We can also interpret the page in many ways. For example, we can pass the text in paragraphs to a text to speech engine, for people that are visually impaired.

Despite listing some potential advantages, HTML and CSS are not perfect at all. If you would actually check how the example gets rendered in your browser, then you will observe one of CSS's many odd traits, but I am not going to reveal what it is. :-)

Moreover, despite being more declarative (than code written in an imperative programming language such as C) even HTML and CSS can sometimes be considered a "how" specification. For example, you may want to render a photo gallery on your web page. There is nothing in HTML and CSS that allows you to concisely express that. Instead, you need to decompose it into "lower level" page elements, such as paragraphs, hyperlinks, forms and images.

So IMO, being declarative depends on what your goal is -- in some contexts you can exactly express what you want, but in others you can only express things that are in service of something else.

On being declarative in deployment

In addition to development, you eventually have to deploy a system (typically to a production environment) to make it available to end users. To deploy a system you must carry out a number of activities, such as:

Building (if a compiled language is used, such as Java).
Packaging (e.g. into a JAR file).
Distributing (transferring artifacts to the production machines).
Activating (e.g. a Java web application in a Servlet container).
In case of an upgrade: deactivating obsolete components.

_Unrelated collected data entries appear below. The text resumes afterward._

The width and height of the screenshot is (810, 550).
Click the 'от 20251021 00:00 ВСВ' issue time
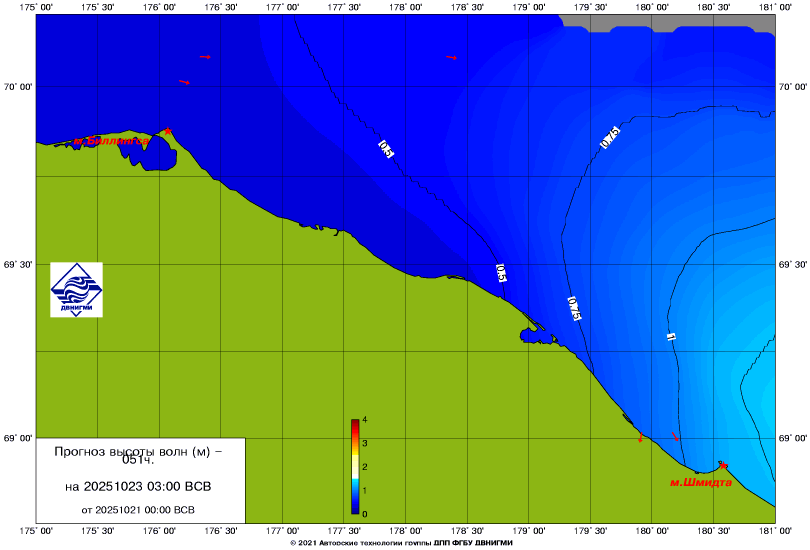click(138, 509)
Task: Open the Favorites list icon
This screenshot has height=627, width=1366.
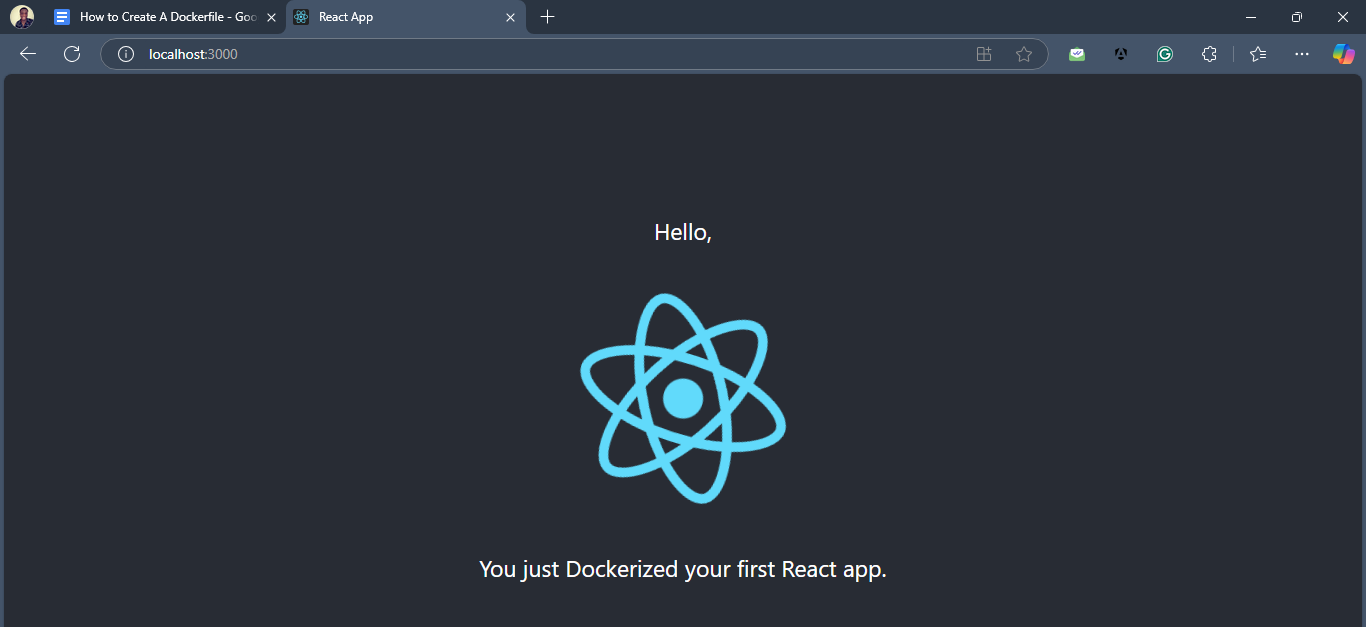Action: pyautogui.click(x=1257, y=54)
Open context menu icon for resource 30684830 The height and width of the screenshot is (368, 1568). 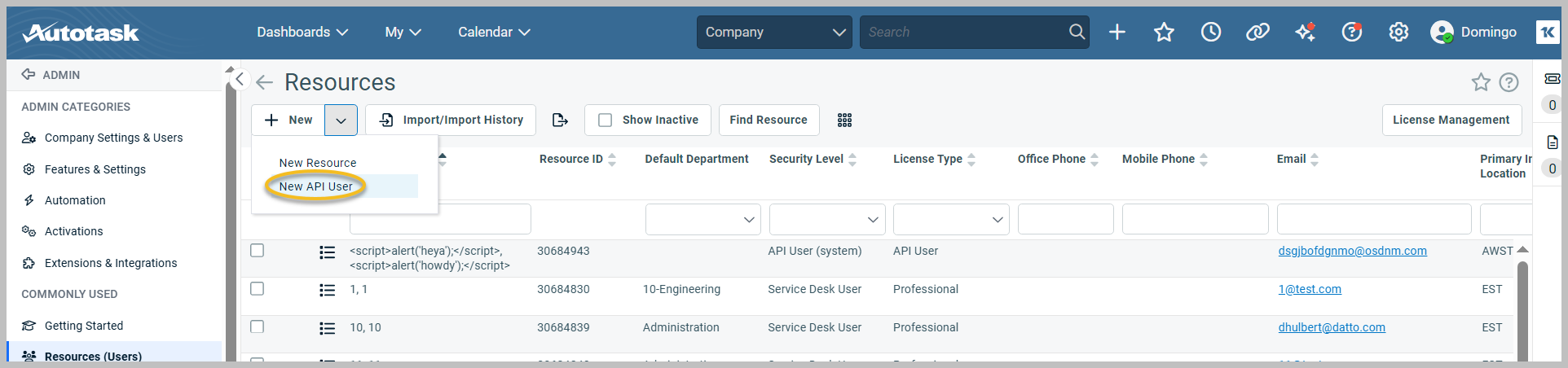pos(327,290)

Deployment is often much more complicated than most people expect. Some things that make it complicated are:

Many kinds of steps need to be executed, in particular when the technology used is diverse. Without any automation, it becomes extra complicated and time consuming.
Deployment in production must be typically done on a large scale. In development, a web application/web service typically serves one user only (the developer), while in production it may need to serve thousands or millions of users. In order to serve many users, you need to manage a cluster of machines having complex constraints in terms of system resources and connectivity.
There are non-functional requirements that must be met. For example, while upgrading you want to minimize a system's downtime as much possible. You probably also want to roll back to a previous version if an upgrade went wrong. Accomplishing these properties is often much more complicated than expected (sometimes even impossible!).

As with linguistics and programming, I see a similar distinction in deployment as well -- carrying out the above listed activities are simply the means to accomplish deployment.

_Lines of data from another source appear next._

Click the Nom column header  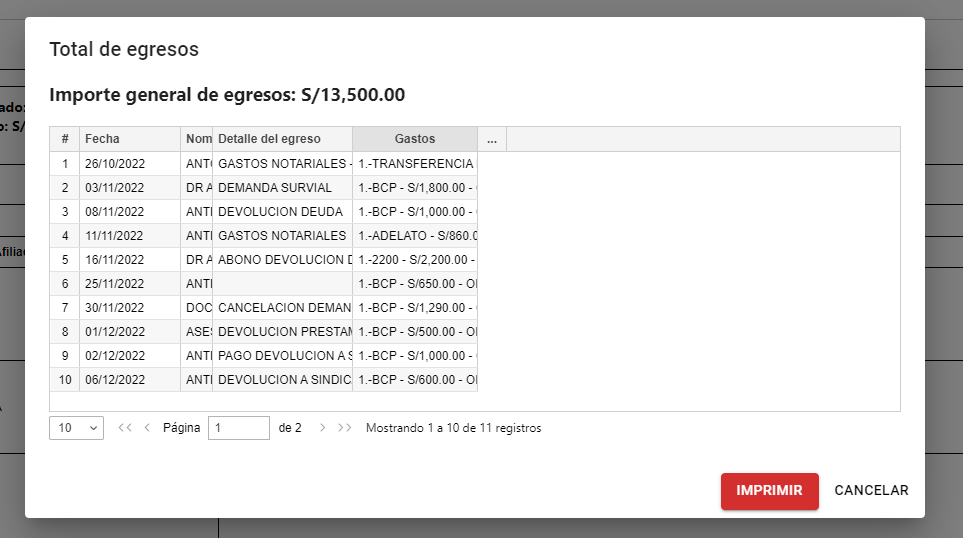pyautogui.click(x=198, y=139)
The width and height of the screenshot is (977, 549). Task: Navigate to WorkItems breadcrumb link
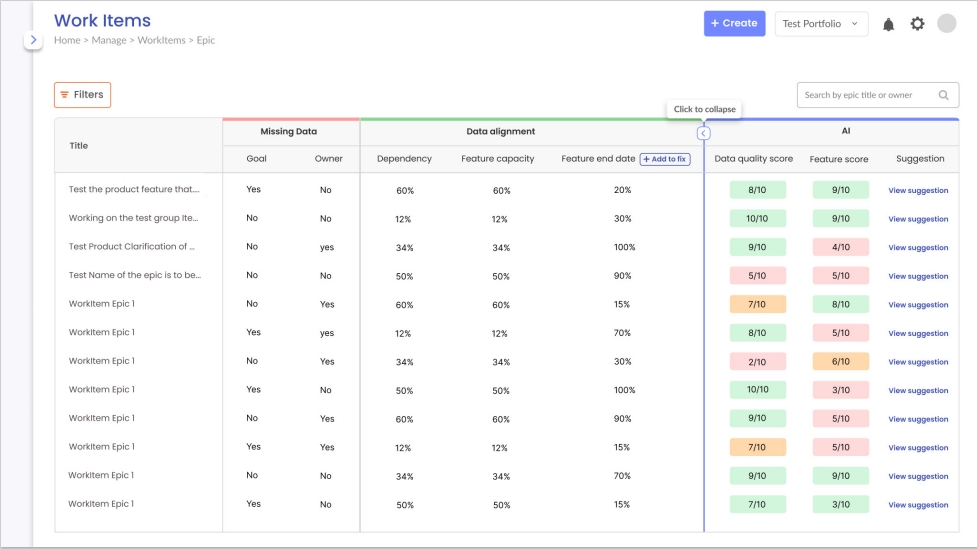pos(160,41)
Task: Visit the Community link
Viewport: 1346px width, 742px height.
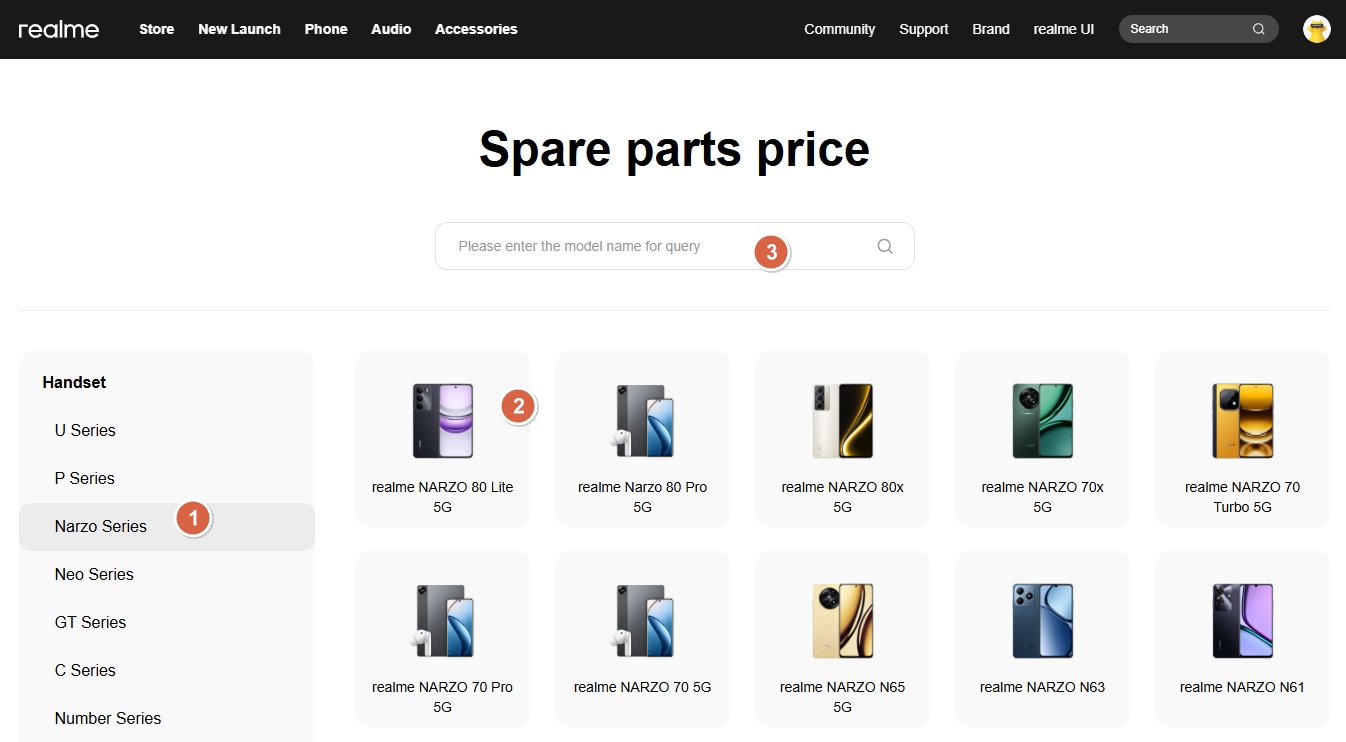Action: click(839, 29)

What I want (if I need to deploy) is that my system on my development machine becomes available in production, while meeting certain quality attributes of the system that is being deployed (e.g. it could serve thousands of users) and quality attributes of the deployment process itself (e.g. that I can easily roll back in case of an error).

Mainstream solutions: convergent deployment

There are a variety of configuration management tools claiming to support declarative deployment. The most well-known category of tools implement convergent deployment, such as: CFEngine, Puppet, Chef, Ansible.

For example, Chef is driven by declarative deployment specifications (implemented in a Ruby DSL) that may look as follows (I took this example from a Chef tutorial):


...

wordpress_latest = Chef::Config[:file_cache_path] + "/wordpress-latest.tar.gz"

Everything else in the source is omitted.